• _DOCUMENT EXCERPT_
━━━
In vitro interaction between BPV-1 E6 and the AP-1 complex. AP-1 and AP-2 complexes purified from bovine brain were incubated with various GST-E6 fusion proteins. The AP complexes were detected by immunoblotting with monoclonal antibody 9A against the β subunit. wt, wild type.

FIG. 3

Interaction between BPV-1 E6 and AP-1 in cells. Cos cells were transiently transfected with vector, FLAG-tagged wild-type (wt) E6, mutant E6 (Δ134-137), or mutant E6 (H105D) and labeled with [³⁵S]methionine-cysteine. Cell lysates were immunoprecipitated for the AP-1 and AP-2 complexes by using monoclonal antibody 9A against the β subunit and for E6 by using the FLAG antibody. The positions of each AP subunit, paxillin, and E6 are indicated.

FIG. 4

Interaction between BPV-1 E6 and the AP-1 subunits. Each of the four subunit of AP-1 was ³⁵S labeled by in vitro translation and incubated with wild-type GST-E6 (wt E6) and mutant GST-E6 (H105D) fusion proteins. The bound proteins were separated by SDS-PAGE and visualized by autoradiography. Sizes are indicated in kilodaltons.
━━━
• _DATA SECTION_
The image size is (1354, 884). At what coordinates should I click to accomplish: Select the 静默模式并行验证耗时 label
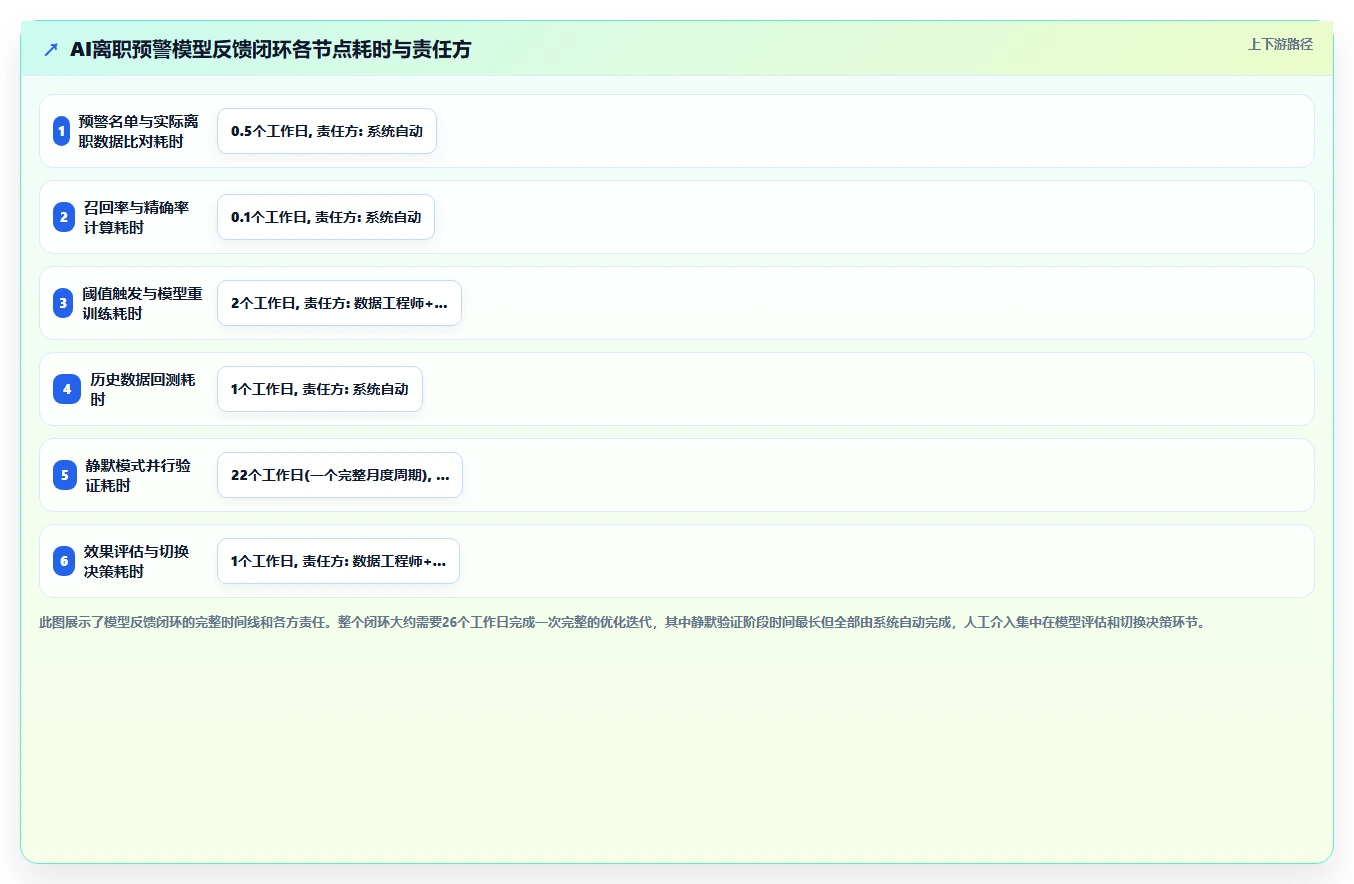pos(138,475)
━━━
• _WORK INSTRUCTIONS_
**1)** Duplicate the passage of the BPV-1 E6 figure legends between "Interaction between BPV-1 E6 and AP-1" and "indicated in kilodaltons.", inclusive.
**2)** According to the BPV-1 E6 figure legends, what type of cells were transiently transfected?
**3)** List every construct that the BPV-1 E6 figure legends say was transfected into the cells.
The material above is separate from the BPV-1 E6 figure legends.

• _TASK RESPONSES_
**1)**
Interaction between BPV-1 E6 and AP-1 in cells. Cos cells were transiently transfected with vector, FLAG-tagged wild-type (wt) E6, mutant E6 (Δ134-137), or mutant E6 (H105D) and labeled with [³⁵S]methionine-cysteine. Cell lysates were immunoprecipitated for the AP-1 and AP-2 complexes by using monoclonal antibody 9A against the β subunit and for E6 by using the FLAG antibody. The positions of each AP subunit, paxillin, and E6 are indicated.

FIG. 4

Interaction between BPV-1 E6 and the AP-1 subunits. Each of the four subunit of AP-1 was ³⁵S labeled by in vitro translation and incubated with wild-type GST-E6 (wt E6) and mutant GST-E6 (H105D) fusion proteins. The bound proteins were separated by SDS-PAGE and visualized by autoradiography. Sizes are indicated in kilodaltons.

**2)** Cos cells

**3)**
- Vector
- FLAG-tagged wild-type (wt) E6
- Mutant E6 (Δ134-137)
- Mutant E6 (H105D)